What's anything? They are not looking for any CSAM pictures they are looking for specific ones that are in a database. Its not like they can create a hash for a guy letting his dog on a horse and find all those pictures.

[–] 4AV@lemmy.world 1 points 1 year ago* (last edited 1 year ago)

they are looking for specific ones that are in a database

They could be looking for any images without your knowing - there's no guarantee that those images came from a CSAM database.

Its not like they can create a hash for a guy letting his dog on a horse

They could trivially create a hash for a picture of a guy letting his dog on a horse (which would also include other very similar images).

I didn't necessarily mean to claim that they can scan for a concept lacking a fixed image, if that's what you're saying. That would theoretically be possible with enough hashes, but impractical.

[–] Whirlybird@aussie.zone 1 points 1 year ago

How did they say it’s giving up privacy?

[–] Proweruser@feddit.de 15 points 1 year ago (1 children)

Like the politicians would have cared. This is just a convenient excuse. Either they would have found another one or they would have said "we can't trust Apple to scan for this material. The police has to do these scans!"

We were right to oppose it then and we are right to oppose it now.

[–] HelloHotel@lemmy.world 7 points 1 year ago (1 children)

CSAM, as defined by apple, SPOILER that could be anything, including, and I could rattle off names, anything that threatens the government or those who got their tendrils into it, if we, For example have authoritarians change us to be facist, or re-introduce slavery or segrogation. A mere picture of your bedroom or face could have a somthing in it that allows you to be put into a cohort for later use (legal or not)

[–] Whirlybird@aussie.zone 4 points 1 year ago* (last edited 1 year ago) (1 children)

No, that's not at all what it was defined as or what it could be. CSAM is Child Sex Abuse Material. It wasn't going to be memes of winny the pooh like people argued.

That's also not how CSAM matching works. It simply compares hashes of images. If you take a photo of you in your bedroom with a sign saying "fuck the government" it will not match any CSAM database hashes no matter how authoritarian or fascist the government is, because they don't have that same photo in their CSAM databases.
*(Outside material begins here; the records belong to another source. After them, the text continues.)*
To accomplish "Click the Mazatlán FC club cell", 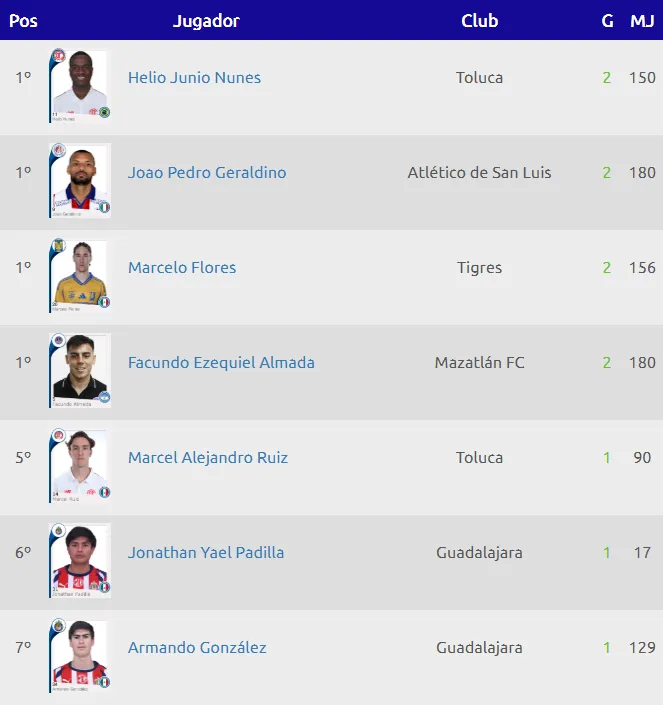I will (x=479, y=363).
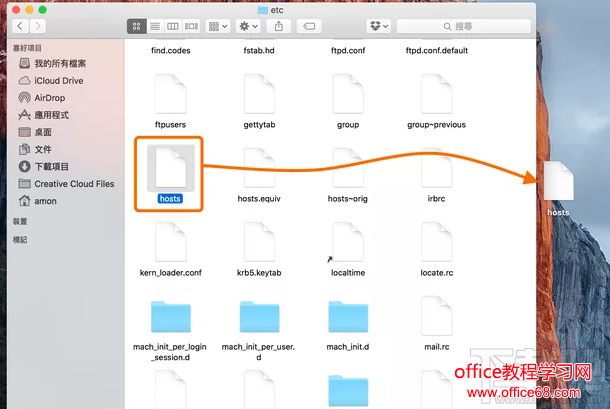Select the mach_init.d folder

pos(349,318)
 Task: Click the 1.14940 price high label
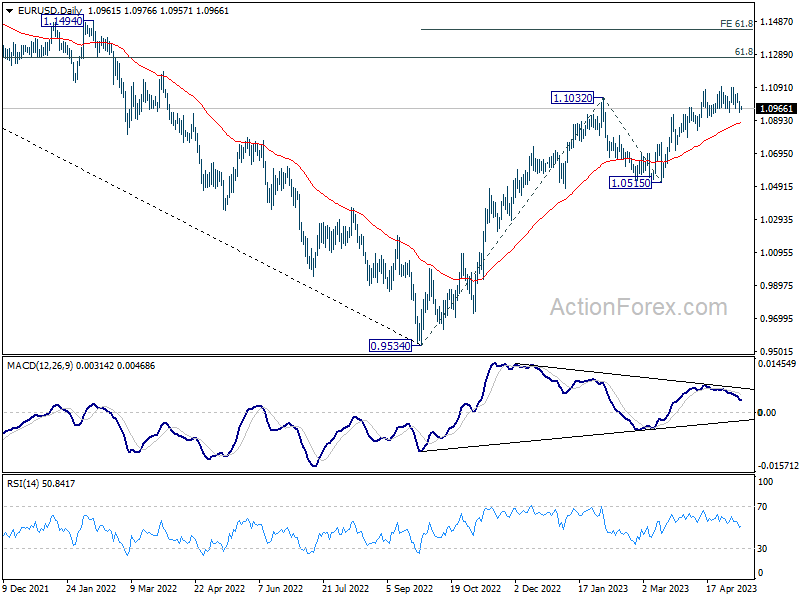coord(61,20)
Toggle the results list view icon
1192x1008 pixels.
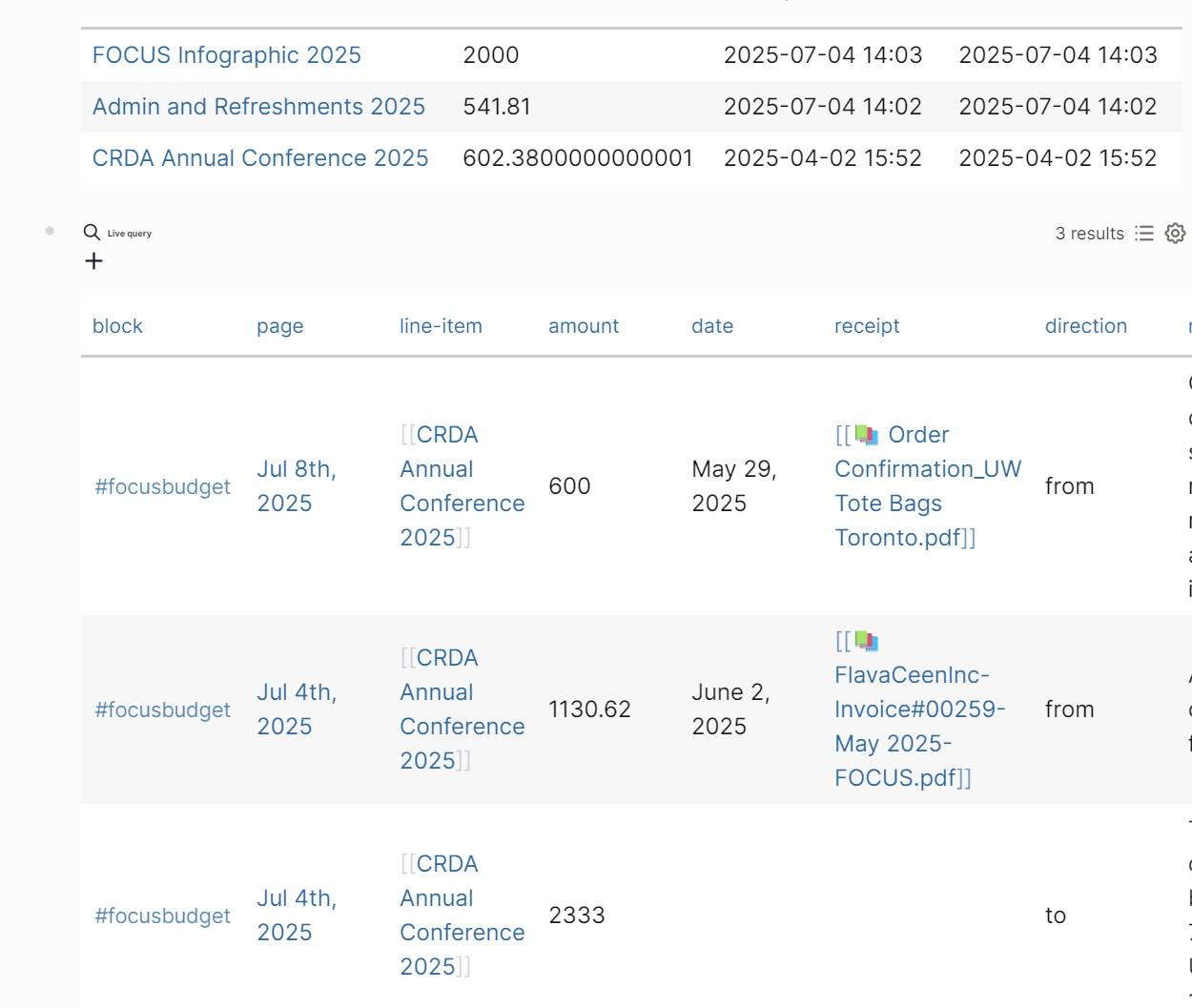pos(1144,234)
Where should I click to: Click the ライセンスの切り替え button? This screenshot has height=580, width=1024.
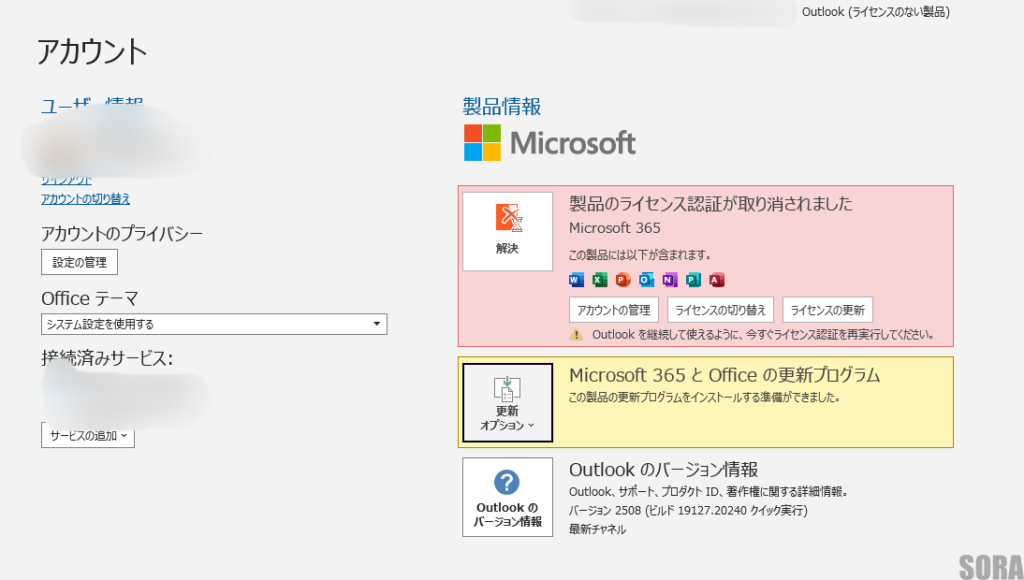pos(720,310)
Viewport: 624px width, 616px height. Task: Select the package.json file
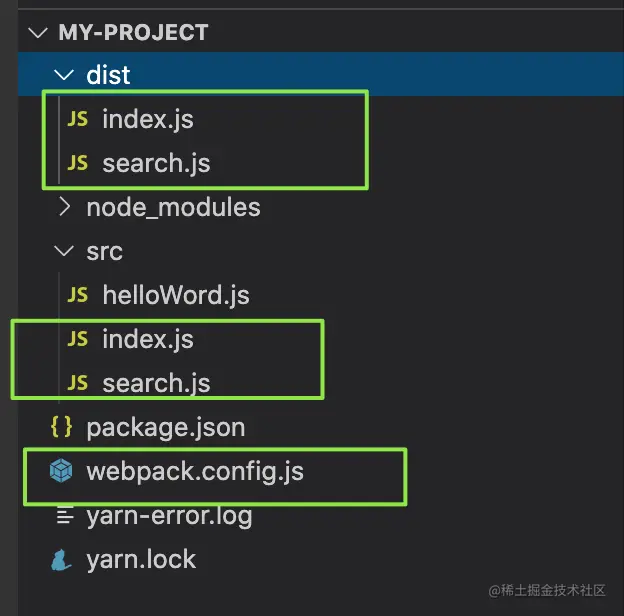click(x=165, y=427)
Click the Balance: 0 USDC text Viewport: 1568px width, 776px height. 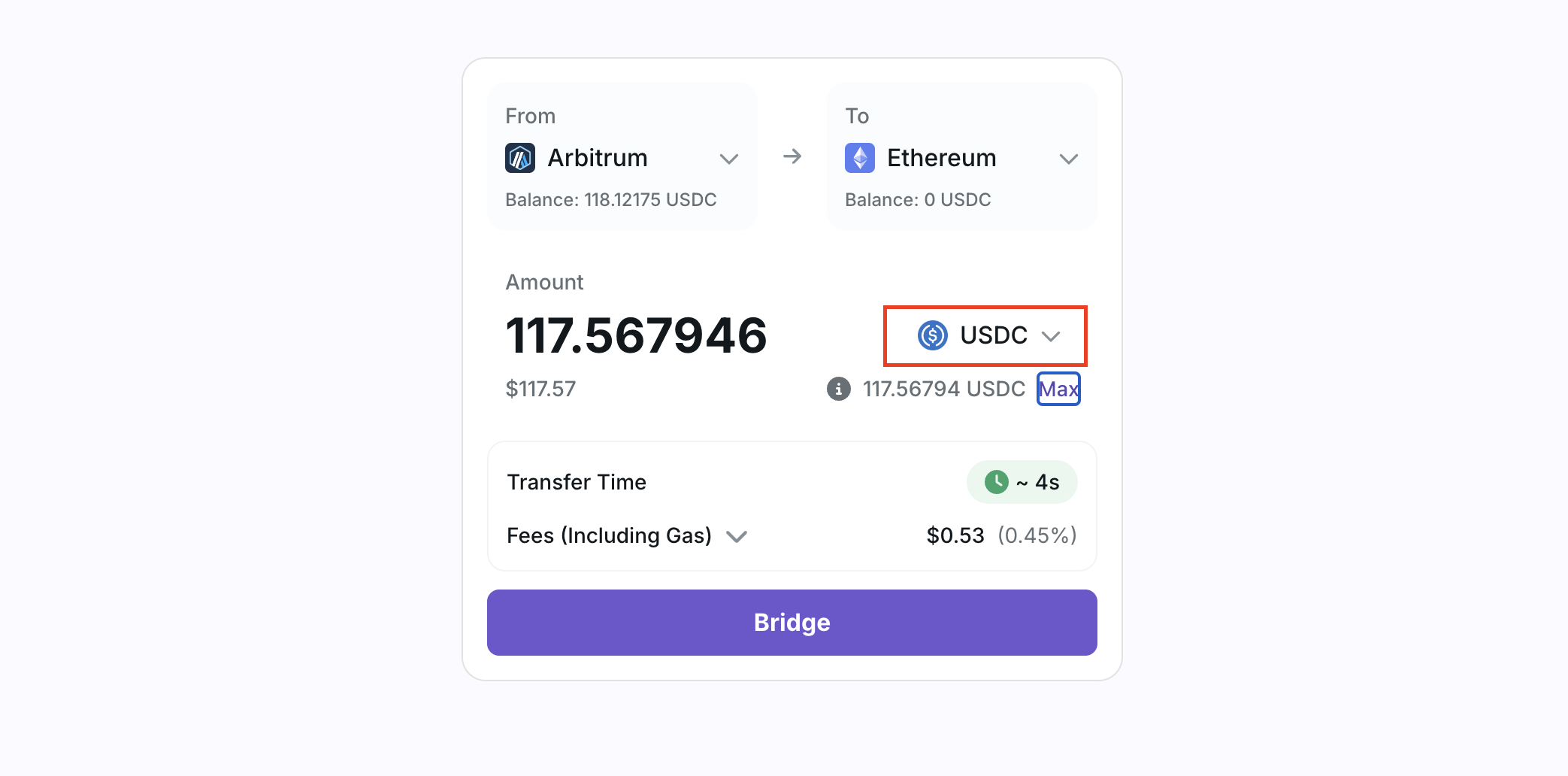click(x=917, y=200)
You're doing what the outraged did back then and thinking CSAM scanning is some sort of AI powered image recognition that scans images for specific things. It's not that at all. It is a database of known CSAM images that have been hashed and that have been confirmed by multiple different governments (multiple different ones so one government can't just put an image of their president that they don't like in theirs and then find out who has uploaded that photo. If it only appears in one government CSAM database it will not be checked). It takes your photo, hashes it, and then checks to see if that hash is in the CSAM database. It won't be, ever.

You know what will be in there and matched? If you download child porn that is already out there on the web.

[–] Archer@lemmy.world 6 points 1 year ago

You're naive if you think that is all it will ever be, and that there will never be scope creep, especially malicious scope creep that turns into overreach

[–] bigdog_00@lemmy.world 5 points 1 year ago (1 children)

Anything scanning messages or media on my device is an absolute NO if I don't control it.

[–] Whirlybird@aussie.zone 1 points 1 year ago

You did control it though. It only scanned what you were uploading to iCloud, and only during the upload process.

If you turned off iCloud upload it never scanned anything.

[–] joel_feila@lemmy.world 20 points 1 year ago (1 children)

so basically apple doesn't want government spyware on their phones

[–] JshKlsn@lemmy.ml 3 points 1 year ago

Exactly! Apple wants to make sure the personal data they hand out is directly from them.